Microfabrication of high-resolution porous membranes for cell culture, Monica Y. Kim, David J. Li, Long K. Pham, Brandon G. Wong, Elliot E. Hui, Journal of Membrane Science 452 (2014) 460–469.

Need to create hard mask for RIE of parylene since plasma O2 will etch through photoresist.  They used Ti from e-beam (100 nm).  They used a 1 µm thick parylene-HT.  Parylene etching was accomplished by reactive ion etching (Mini- lock-Phantom II, Trion Technology). First, the Ti hard mask was etched using 45 sccm of tetrafluoromethane (CF4) with 2 sccm of oxygen for 180 s at a pressure of 6.7 Pa and 100 W of power.  Next, 50 sccm of O2 was flowed for 60 s to purge residual CF4 from the chamber.  Finally, the Parylene was etched using 50 sccm O2 at 20 Pa and 100 W for 120 s.  The photoresist is etched away during the oxygen plasma etch.  Finally, notebook reinforcement labels were applied to each membrane to support the membranes for LO.  After LO, the membranes were dipped in 0.5% HF to remove the remaining Ti hard mask. Membranes were rinsed 3 times in DI water after the HF etch and then air-dried.

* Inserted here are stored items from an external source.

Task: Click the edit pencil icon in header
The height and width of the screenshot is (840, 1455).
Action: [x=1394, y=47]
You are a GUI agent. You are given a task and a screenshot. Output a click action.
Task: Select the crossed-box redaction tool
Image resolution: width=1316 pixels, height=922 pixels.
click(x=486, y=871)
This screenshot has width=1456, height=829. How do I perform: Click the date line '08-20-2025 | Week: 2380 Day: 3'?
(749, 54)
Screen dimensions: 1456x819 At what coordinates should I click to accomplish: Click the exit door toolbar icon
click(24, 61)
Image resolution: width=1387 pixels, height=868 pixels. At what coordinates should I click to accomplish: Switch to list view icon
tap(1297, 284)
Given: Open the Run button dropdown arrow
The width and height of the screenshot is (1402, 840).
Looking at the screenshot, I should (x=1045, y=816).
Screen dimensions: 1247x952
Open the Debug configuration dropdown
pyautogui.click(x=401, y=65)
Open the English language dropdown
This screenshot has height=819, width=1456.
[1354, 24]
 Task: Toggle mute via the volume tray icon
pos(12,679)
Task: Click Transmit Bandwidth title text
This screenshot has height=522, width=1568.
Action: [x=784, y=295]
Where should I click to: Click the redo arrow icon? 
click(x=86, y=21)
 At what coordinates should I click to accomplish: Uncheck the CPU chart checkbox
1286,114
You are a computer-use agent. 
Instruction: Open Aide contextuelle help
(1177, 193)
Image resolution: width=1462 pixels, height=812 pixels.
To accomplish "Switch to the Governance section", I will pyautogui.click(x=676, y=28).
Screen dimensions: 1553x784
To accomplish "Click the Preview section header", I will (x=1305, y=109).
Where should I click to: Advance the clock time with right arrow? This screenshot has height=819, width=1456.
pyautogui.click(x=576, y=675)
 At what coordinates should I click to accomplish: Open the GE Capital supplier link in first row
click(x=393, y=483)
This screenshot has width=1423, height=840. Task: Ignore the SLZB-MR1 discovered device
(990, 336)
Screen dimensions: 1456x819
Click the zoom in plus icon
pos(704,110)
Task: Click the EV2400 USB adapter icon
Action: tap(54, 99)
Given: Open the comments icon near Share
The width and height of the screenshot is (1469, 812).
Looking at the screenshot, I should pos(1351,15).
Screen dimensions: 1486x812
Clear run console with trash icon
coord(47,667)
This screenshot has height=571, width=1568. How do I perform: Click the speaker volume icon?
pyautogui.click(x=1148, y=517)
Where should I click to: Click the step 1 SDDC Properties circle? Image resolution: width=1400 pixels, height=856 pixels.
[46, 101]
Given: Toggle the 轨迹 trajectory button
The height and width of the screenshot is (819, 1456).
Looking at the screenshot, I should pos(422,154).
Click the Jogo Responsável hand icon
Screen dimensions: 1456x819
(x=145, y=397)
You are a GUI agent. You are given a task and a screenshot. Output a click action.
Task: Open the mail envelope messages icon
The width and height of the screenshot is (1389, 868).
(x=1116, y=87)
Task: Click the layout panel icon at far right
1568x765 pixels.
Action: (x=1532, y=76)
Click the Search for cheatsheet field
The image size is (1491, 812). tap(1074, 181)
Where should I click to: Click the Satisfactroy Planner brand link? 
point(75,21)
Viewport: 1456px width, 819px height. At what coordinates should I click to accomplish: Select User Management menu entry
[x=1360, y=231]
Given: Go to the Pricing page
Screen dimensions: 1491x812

They also give details of cell culturing on the membranes.  They superglue glue the membranes to multiwell plate inserts after removing the commercial membranes.    After sterilization and rinsing with DI water they treated with 200 ml of 5 mg/ml human fibronectin (Gibco) in 1 phosphate buffered saline (PBS) for 3h at 37 °C. Excess fibronectin was aspirated and membranes were rinsed once with sterile 1x PBS.

Surface Engineering and Patterning Using Parylene for Biological Applications, Tan & Craighead, Materials 2010, 3, 1803-1832

Nanoscale Resolution, Multicomponent Biomolecular Arrays Generated By Aligned Printing With Parylene Peel-Off, Tan, C.P.; Cipriany, B.R.; Lin, D.M.; Craighead, H.G., Nano Lett. 2010, DOI: 10.1021/nl903968s.

They give a nice table of data for three Parylenes (see below).  They were able to create pores in their stencil with ø90 nm.  They settled on 400 nm thick Parylene and used a 15 nm Al mask and e-beam litho to get the 90 nm features.